Model Management from Python

The Python library provides full model lifecycle management. ollama.list() returns all installed models with their names, sizes, and metadata. ollama.pull('qwen3:14b') downloads a model from the library. ollama.delete('model-name') removes a model. ollama.show('model-name') returns the model's Modelfile, parameters, and template configuration.

Create custom models programmatically with ollama.create() by passing a model name and a Modelfile string. This is powerful for applications that generate custom model configurations dynamically, such as creating per-user model configurations with different system prompts or building a model management interface where users can customize parameters through a GUI.

Check which models are currently loaded in memory with ollama.ps(), which returns the model name, memory usage, and processor allocation for each active model. This is useful for server management scripts that monitor resource usage and unload idle models to free GPU memory for other tasks.

Async Support

The Ollama library includes an async client at ollama.AsyncClient for use with Python's asyncio. Create an instance with client = ollama.AsyncClient() and call methods with await. For example, response = await client.chat(model='qwen3:14b', messages=messages). Async streaming uses async for iteration over the response object.

Async support is essential for web applications built with FastAPI, aiohttp, or other async frameworks. Without async, a synchronous Ollama call blocks the entire event loop while waiting for generation to complete, preventing the server from handling other requests. The async client runs the model call in the background, freeing the event loop to process concurrent requests.

For applications that need to query multiple models or process multiple prompts simultaneously, async enables true parallelism. Use asyncio.gather() to send requests to multiple models at the same time and collect all responses when they complete. This pattern is useful for ensemble approaches, A/B testing different models, or processing batch jobs where multiple prompts need independent responses.

Error Handling and Best Practices

The library raises ollama.ResponseError for API errors, which includes the HTTP status code and error message. Wrap Ollama calls in try/except blocks and handle common error cases: model not found (pull it automatically or prompt the user), connection refused (Ollama server is not running), and out-of-memory errors (try a smaller model or reduce context size).

For production applications, implement connection health checks before making generation requests. A simple ollama.list() call at startup confirms the server is reachable. Log response metrics (token counts, generation duration) to monitor performance over time. Set reasonable timeouts for long-running generation requests to prevent your application from hanging if the model encounters an issue.
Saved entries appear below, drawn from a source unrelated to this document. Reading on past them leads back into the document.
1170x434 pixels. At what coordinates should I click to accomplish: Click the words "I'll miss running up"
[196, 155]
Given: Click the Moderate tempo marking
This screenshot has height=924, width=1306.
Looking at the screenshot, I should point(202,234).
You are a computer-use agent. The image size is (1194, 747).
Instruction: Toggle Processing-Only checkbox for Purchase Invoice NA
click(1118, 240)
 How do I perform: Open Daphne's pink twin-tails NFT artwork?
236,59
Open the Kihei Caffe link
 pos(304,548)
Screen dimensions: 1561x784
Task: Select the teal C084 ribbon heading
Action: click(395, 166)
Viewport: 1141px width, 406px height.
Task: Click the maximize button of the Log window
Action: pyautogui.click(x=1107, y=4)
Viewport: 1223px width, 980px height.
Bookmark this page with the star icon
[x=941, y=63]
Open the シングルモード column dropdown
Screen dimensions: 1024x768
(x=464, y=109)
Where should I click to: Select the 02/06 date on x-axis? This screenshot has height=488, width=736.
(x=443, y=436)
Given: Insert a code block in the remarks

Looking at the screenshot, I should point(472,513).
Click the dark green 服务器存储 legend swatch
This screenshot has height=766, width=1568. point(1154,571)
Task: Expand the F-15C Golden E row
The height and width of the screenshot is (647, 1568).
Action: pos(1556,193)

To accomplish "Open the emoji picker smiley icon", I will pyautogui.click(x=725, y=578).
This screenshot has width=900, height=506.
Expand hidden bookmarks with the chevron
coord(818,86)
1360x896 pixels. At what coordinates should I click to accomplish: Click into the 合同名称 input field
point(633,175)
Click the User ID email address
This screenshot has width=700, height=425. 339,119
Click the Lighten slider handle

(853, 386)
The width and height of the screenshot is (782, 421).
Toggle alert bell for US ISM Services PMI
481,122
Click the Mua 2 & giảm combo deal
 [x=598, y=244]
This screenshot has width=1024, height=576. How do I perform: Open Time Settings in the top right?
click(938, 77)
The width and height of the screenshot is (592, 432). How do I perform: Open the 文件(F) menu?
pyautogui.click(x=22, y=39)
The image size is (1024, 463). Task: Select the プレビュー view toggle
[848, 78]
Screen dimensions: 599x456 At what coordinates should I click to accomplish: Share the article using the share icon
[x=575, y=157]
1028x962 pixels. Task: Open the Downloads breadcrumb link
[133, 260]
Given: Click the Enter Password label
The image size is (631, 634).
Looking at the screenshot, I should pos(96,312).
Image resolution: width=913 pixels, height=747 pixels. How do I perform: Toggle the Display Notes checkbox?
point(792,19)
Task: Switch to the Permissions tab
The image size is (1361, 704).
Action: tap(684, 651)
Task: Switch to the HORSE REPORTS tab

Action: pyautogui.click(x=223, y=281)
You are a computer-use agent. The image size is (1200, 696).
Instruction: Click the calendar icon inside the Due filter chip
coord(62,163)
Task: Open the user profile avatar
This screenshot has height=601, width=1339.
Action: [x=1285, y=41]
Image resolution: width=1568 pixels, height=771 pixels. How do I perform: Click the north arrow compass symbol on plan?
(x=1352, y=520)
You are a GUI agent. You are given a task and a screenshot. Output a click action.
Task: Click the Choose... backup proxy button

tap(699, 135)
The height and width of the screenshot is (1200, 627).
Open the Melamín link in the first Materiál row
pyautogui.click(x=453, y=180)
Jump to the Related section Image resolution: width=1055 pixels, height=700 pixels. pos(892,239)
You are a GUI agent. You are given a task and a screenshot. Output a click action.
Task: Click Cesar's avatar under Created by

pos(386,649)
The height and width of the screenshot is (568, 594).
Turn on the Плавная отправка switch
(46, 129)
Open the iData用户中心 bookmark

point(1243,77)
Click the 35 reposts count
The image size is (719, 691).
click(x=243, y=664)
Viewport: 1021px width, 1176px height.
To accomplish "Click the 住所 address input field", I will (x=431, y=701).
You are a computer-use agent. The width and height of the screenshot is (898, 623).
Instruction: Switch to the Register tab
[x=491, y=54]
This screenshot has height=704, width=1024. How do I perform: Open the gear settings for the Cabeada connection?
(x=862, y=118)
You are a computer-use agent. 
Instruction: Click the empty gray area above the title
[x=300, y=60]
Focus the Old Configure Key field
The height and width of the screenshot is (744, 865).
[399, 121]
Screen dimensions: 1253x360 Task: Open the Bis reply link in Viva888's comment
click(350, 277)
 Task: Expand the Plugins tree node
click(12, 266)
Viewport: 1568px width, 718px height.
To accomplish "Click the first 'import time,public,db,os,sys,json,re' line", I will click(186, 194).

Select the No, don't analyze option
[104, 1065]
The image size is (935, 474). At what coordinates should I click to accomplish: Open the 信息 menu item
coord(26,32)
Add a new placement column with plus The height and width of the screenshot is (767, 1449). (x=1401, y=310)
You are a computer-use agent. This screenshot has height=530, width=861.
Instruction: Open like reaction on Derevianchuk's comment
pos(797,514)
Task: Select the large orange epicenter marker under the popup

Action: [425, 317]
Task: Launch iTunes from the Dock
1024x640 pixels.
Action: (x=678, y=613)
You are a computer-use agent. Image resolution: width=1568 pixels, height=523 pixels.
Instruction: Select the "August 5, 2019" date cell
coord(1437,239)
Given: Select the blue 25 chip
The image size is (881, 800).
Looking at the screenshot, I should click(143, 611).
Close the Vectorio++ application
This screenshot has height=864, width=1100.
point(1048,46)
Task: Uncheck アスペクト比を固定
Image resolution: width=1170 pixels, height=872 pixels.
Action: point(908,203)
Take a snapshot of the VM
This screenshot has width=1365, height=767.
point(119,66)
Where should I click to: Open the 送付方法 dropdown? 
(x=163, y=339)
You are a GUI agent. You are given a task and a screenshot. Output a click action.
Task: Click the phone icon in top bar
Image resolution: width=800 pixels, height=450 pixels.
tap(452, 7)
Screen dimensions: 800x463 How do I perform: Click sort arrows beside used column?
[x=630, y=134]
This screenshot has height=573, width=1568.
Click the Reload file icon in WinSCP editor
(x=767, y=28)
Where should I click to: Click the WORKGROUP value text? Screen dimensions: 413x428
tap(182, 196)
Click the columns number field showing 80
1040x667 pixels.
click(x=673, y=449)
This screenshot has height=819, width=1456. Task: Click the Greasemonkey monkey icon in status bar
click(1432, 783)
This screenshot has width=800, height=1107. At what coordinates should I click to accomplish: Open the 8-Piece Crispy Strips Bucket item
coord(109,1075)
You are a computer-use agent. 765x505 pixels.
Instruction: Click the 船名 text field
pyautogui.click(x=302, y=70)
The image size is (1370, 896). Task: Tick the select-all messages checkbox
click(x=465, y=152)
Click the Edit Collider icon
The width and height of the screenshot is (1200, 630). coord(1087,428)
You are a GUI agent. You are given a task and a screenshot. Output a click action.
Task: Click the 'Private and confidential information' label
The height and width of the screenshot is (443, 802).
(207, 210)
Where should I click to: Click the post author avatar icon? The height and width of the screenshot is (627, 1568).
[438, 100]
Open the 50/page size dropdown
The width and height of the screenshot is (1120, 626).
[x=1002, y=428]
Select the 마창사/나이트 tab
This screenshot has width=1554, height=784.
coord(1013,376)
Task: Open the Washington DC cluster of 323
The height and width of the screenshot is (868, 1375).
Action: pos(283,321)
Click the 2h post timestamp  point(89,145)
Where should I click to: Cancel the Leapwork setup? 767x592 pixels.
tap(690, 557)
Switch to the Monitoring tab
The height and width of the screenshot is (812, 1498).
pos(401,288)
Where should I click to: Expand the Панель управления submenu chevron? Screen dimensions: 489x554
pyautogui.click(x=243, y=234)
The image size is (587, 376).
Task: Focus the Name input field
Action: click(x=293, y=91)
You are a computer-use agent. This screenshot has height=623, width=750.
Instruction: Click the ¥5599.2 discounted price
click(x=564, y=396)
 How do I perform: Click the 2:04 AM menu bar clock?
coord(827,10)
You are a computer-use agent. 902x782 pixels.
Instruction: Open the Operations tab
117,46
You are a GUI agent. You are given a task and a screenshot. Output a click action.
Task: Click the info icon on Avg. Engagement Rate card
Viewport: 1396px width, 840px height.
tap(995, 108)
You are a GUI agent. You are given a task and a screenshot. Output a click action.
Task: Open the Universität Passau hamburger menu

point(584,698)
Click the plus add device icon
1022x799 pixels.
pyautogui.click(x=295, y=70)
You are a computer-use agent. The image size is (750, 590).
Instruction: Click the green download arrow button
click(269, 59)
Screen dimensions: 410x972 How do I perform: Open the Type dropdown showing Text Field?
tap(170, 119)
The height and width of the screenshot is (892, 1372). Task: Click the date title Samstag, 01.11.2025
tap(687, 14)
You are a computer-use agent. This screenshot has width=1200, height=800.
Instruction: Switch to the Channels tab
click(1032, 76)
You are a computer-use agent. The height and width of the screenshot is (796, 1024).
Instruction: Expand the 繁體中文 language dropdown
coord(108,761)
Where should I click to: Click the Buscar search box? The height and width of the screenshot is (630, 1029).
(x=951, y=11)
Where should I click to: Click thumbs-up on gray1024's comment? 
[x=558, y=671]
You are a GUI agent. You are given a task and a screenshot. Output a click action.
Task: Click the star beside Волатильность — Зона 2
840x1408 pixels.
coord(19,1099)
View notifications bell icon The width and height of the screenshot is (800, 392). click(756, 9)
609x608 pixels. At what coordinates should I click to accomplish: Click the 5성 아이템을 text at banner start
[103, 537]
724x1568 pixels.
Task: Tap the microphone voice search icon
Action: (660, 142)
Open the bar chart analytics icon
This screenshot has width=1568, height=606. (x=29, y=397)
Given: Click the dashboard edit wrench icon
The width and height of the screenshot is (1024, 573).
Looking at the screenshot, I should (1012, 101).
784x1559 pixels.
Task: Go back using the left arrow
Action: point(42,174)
Keep the Ollama Python library updated with pip install --upgrade ollama to receive new features and bug fixes. The library follows semantic versioning, so minor version updates are backward compatible. Check the changelog before major version upgrades, as breaking changes may require code updates in your application.

Key Takeaway

The Ollama Python library provides a clean interface for text generation, chat, embeddings, and model management. Use ollama.chat() for conversations, ollama.generate() for single prompts, and ollama.embed() for vector embeddings. Add stream=True for real-time output in user-facing applications.